Material to process: Begin

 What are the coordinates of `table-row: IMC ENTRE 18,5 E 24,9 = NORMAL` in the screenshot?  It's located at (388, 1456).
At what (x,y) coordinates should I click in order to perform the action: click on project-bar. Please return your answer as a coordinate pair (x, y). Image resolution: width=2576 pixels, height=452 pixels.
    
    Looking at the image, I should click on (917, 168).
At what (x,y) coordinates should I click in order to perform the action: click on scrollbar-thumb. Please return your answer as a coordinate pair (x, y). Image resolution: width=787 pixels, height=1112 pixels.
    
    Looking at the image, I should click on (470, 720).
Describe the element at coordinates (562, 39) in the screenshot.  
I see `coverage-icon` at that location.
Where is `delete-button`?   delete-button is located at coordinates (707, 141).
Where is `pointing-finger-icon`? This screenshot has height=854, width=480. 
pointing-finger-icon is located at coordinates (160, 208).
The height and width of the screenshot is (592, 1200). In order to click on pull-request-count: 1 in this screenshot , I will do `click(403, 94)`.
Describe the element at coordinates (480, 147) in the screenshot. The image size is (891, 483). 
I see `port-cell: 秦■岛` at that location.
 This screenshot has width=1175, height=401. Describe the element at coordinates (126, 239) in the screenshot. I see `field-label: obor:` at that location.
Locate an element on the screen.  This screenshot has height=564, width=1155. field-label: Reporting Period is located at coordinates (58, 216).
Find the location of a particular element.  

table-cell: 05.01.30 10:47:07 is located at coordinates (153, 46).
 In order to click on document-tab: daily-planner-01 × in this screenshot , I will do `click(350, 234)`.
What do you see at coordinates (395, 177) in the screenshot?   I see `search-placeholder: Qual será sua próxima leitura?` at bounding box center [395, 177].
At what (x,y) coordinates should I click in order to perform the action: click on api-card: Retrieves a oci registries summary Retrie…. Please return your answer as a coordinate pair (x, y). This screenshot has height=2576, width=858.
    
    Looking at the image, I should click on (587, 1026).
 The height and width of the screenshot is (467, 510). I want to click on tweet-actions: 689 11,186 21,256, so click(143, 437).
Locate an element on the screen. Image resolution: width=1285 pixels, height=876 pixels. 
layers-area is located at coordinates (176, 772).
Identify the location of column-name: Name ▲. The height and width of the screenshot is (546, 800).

Material to process: End

§ **Brief**
Format the lines of the material above as a numbered list, starting with the line that contains "pixels, height=1112 pixels." and continuing through the line that contains "What do you", with blank lines left out.

§ **Answer section**
1. At what (x,y) coordinates should I click in order to perform the action: click on scrollbar-thumb. Please return your answer as a coordinate pair (x, y). Image resolution: width=787 pixels, height=1112 pixels.
2.     Looking at the image, I should click on (470, 720).
3. Describe the element at coordinates (562, 39) in the screenshot.  
4. I see `coverage-icon` at that location.
5. Where is `delete-button`?   delete-button is located at coordinates (707, 141).
6. Where is `pointing-finger-icon`? This screenshot has height=854, width=480. 
7. pointing-finger-icon is located at coordinates (160, 208).
8. The height and width of the screenshot is (592, 1200). In order to click on pull-request-count: 1 in this screenshot , I will do `click(403, 94)`.
9. Describe the element at coordinates (480, 147) in the screenshot. The image size is (891, 483). 
10. I see `port-cell: 秦■岛` at that location.
11.  This screenshot has width=1175, height=401. Describe the element at coordinates (126, 239) in the screenshot. I see `field-label: obor:` at that location.
12. Locate an element on the screen.  This screenshot has height=564, width=1155. field-label: Reporting Period is located at coordinates (58, 216).
13. Find the location of a particular element.  
14. table-cell: 05.01.30 10:47:07 is located at coordinates (153, 46).
15.  In order to click on document-tab: daily-planner-01 × in this screenshot , I will do `click(350, 234)`.
16. What do you see at coordinates (395, 177) in the screenshot?   I see `search-placeholder: Qual será sua próxima leitura?` at bounding box center [395, 177].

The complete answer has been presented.